In the August 30 issue of Newsweek Jane Bryant Quinn uses the following illogical syllogism in dissing tax-deferred variable annuities.
Tax-deferred variable annuities are a bad thing being sold by "stock brokers, insurance agents, bankers and financial planners". Some older people buy tax-deferred variable annuities.
Therefore, stock brokers, insurance agents, bankers and financial planners are "lying in wait" for older people.
Now Jane Bryant Quinn is nothing if not certain of her rightness. She may, in fact, be wrong, but she's never in doubt.
There is no question some older people have been sold deferred annuities with high surrender charges for an extended period of time. That is usually a bad thing. But to rise up in righteous indignation and indict all stock brokers, insurance agents, bankers and financial planners for preying upon the elderly somehow rings hollow. JBQ should know better.

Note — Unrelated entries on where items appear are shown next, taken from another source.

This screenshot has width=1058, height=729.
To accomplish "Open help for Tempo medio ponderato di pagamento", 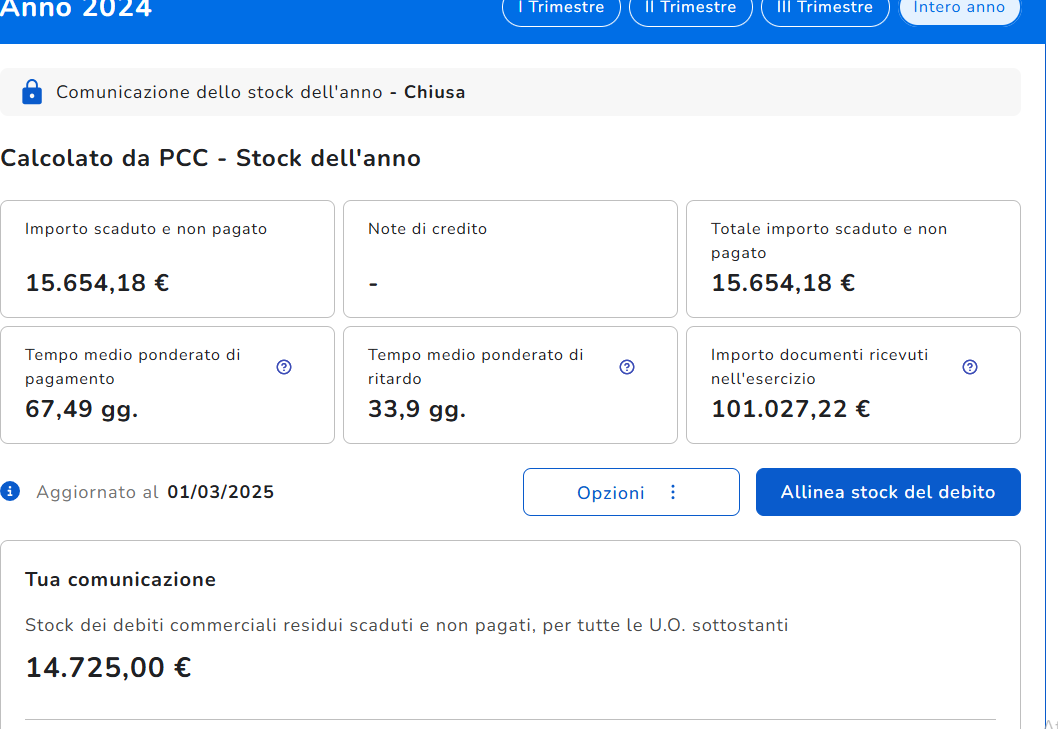I will tap(284, 367).
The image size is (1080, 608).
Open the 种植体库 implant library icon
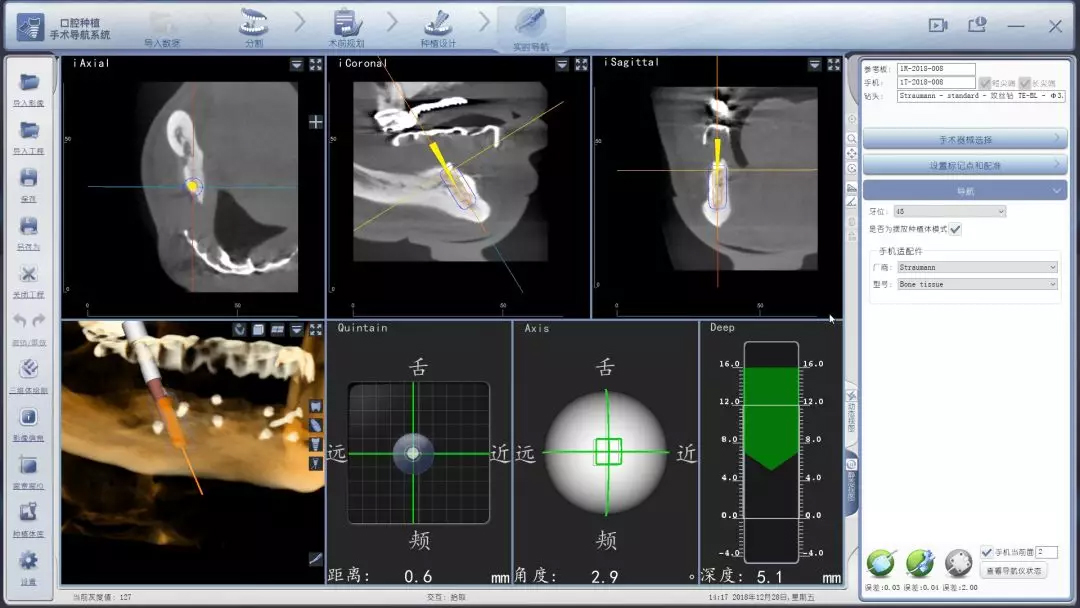coord(29,513)
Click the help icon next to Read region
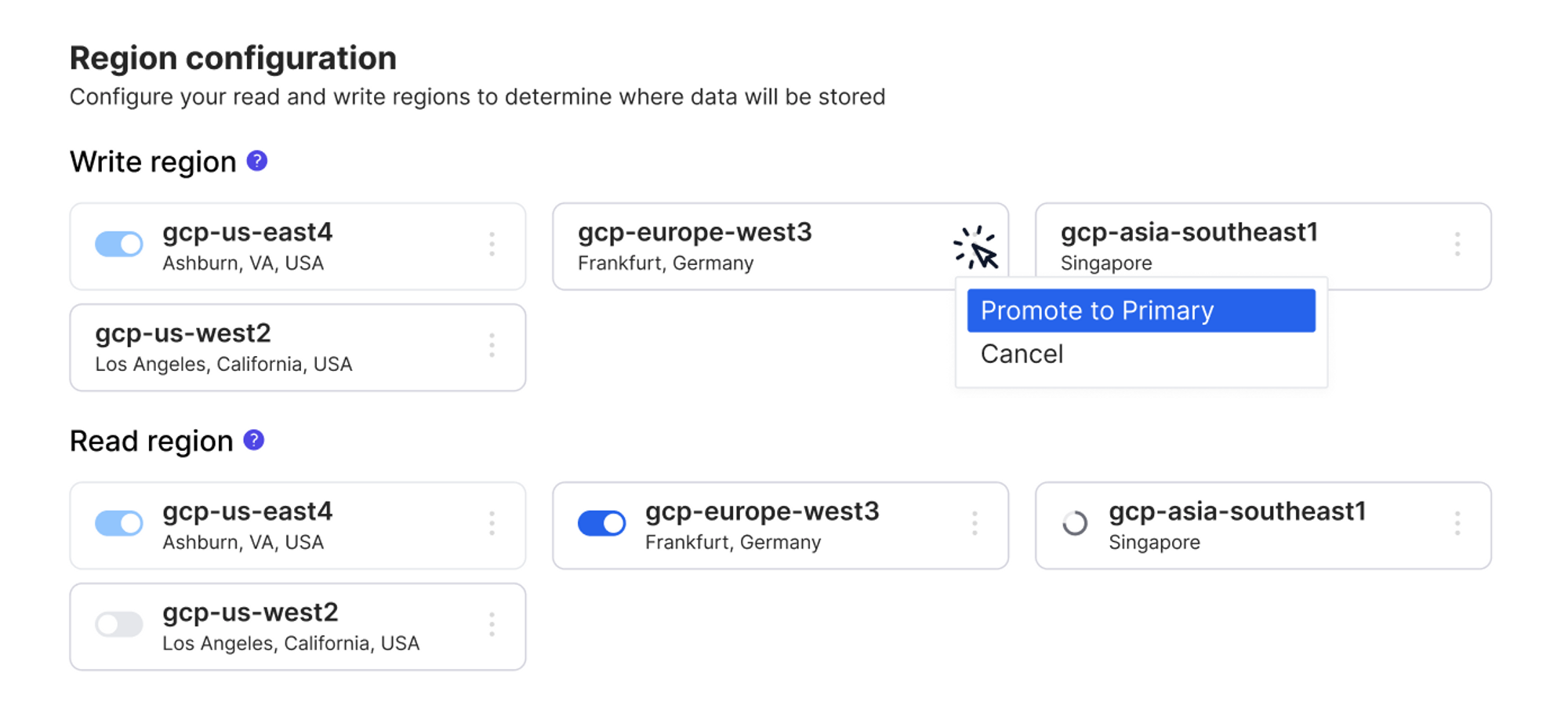Viewport: 1568px width, 716px height. [252, 440]
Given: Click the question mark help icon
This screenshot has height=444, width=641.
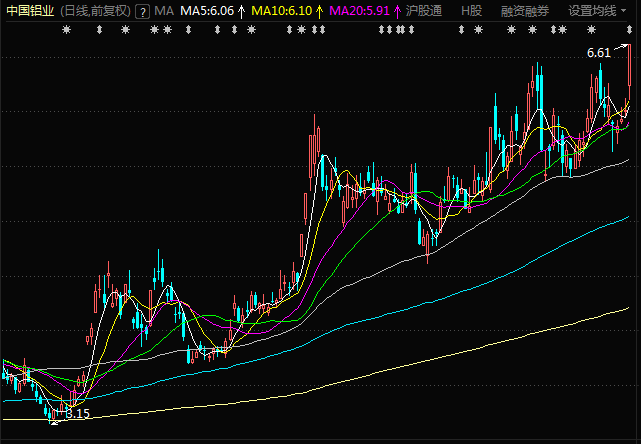Looking at the screenshot, I should point(143,11).
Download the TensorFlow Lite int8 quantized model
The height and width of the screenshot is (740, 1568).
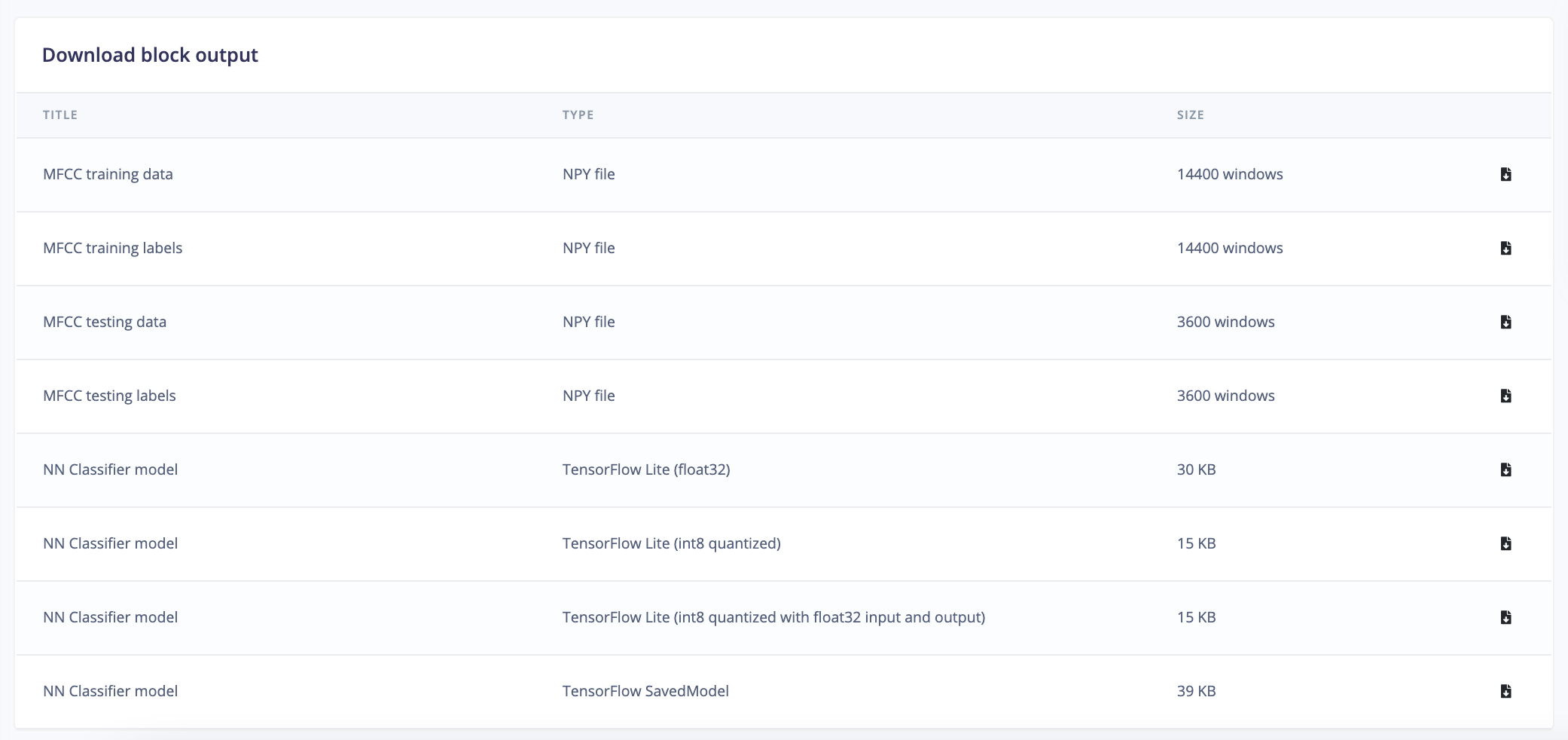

She is certainly entitled to her opinion about any product about which she chooses to have an opinion. But to scare people away from what can be a useful and valuable component of retirement planning is just as irresponsible as the alleged behavior of the few unscrupulous tax-deferred annuity purveyors she singles out for her wrath.
Come on, Jane. To generalize from a particular is a no-no we all learned in Freshman Philosophy or Logic or somewhere. We have all either heard or used or both a well-known phrase of most teenage parents, "Just because all the other kids are doing it doesn't mean you can do it."
In other words, your own situation is what should control. Just be sure you know what you are buying. And, with apologies to my insurance agent brethren and sisteren, the best person to tell you that is a well-trained and scrupulous stock broker, insurance agent, banker or financial planner.